Decety und Kolleg/innen nehmen an, dass Jungen mit Verhaltensstörungen ein hohes Maß an Aufregung oder Verzweiflung erleben, wenn sie Schmerzen aus zweiter Hand wahrnehmen. Wenn dieser Stress mit einer mangelhaften Selbstregulierung einhergeht, rasten sie aus.

Doch egal, ob der Schmerz aus zweiter Hand aggressive Kinder erfreut oder verärgert, eines scheint sicher zu sein:

Das Gehirn von Jungen mit Verhaltensstörungen reagierte stärker auf Bilder von Menschen, die unter Schmerzen leiden.

Diese Reaktion war mit den aggressiven Tendenzen der Jungen verknüpft. Je stärker das Gehirn eines Jungen auf Schmerzen aus zweiter Hand reagierte, desto höher waren seine Werte in den Bereichen Waghalsigkeit und Sadismus.

Kann Empathie erlernt werden?

Tierversuche und Gehirnscans könnten uns zu der Vermutung verleiten, dass das Empathiegefühl ein automatisierter Prozess ist.

Doch wie bereits erwähnt, ist Empathie ein Sammelbegriff für ein ganzes Bündel von Fähigkeiten, und es gibt erdrückend viele Beweise dafür, dass Empathie und Mitgefühl durch persönliche Erfahrung und kulturelle Hintergründe beeinflusst wird.

Andererseits deuten Experimente darauf hin, dass der Konsum von gewalttätigen Inhalten in den Medien uns unempfindlich machen und die Wahrnehmung von Gewalt aus zweiter Hand im Gehirn dadurch abstumpfen kann. Es ist auch ziemlich klar, dass Menschen den Schmerz, den sie bei Opfern wahrnehmen, herabstufen, wenn diese Opfer

  • Fremde sind
  • eine anderen Herkunft haben oder einer Randgruppe angehören
  • oder Personen, die durch ein soziales Stigma gekennzeichnet sind.

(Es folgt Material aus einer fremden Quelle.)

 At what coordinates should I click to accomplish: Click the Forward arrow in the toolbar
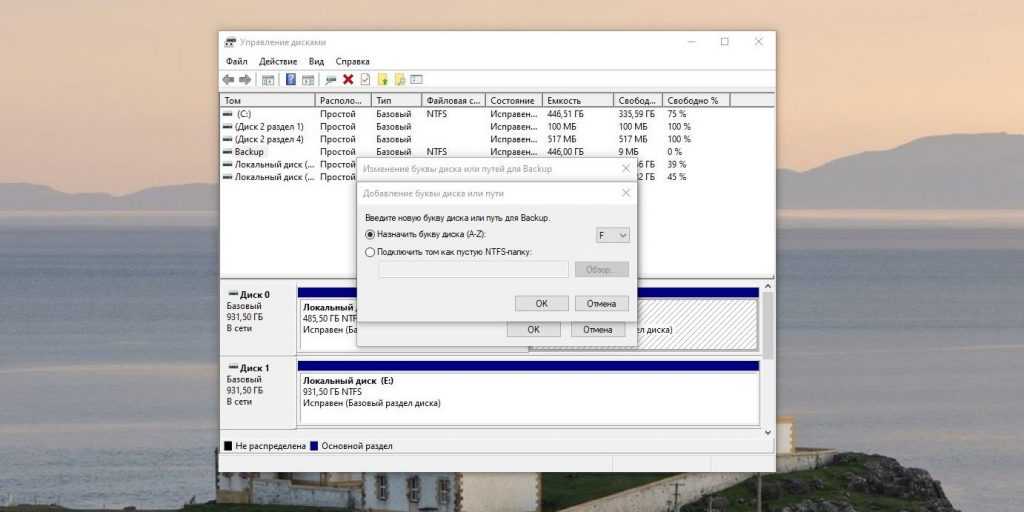(x=245, y=79)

Das mag trostlos klingen, aber dieselbe Studie zeigt auch Möglichkeiten auf, wie wir unsere Empathiefähigkeit weiterentwickeln können. Es ist zum Beispiel wahrscheinlich, dass wir Empathie für Menschen aus anderen Bevölkerungsschichten entwickeln können, indem wir über die Gemeinsamkeiten, die uns verbinden, nachdenken.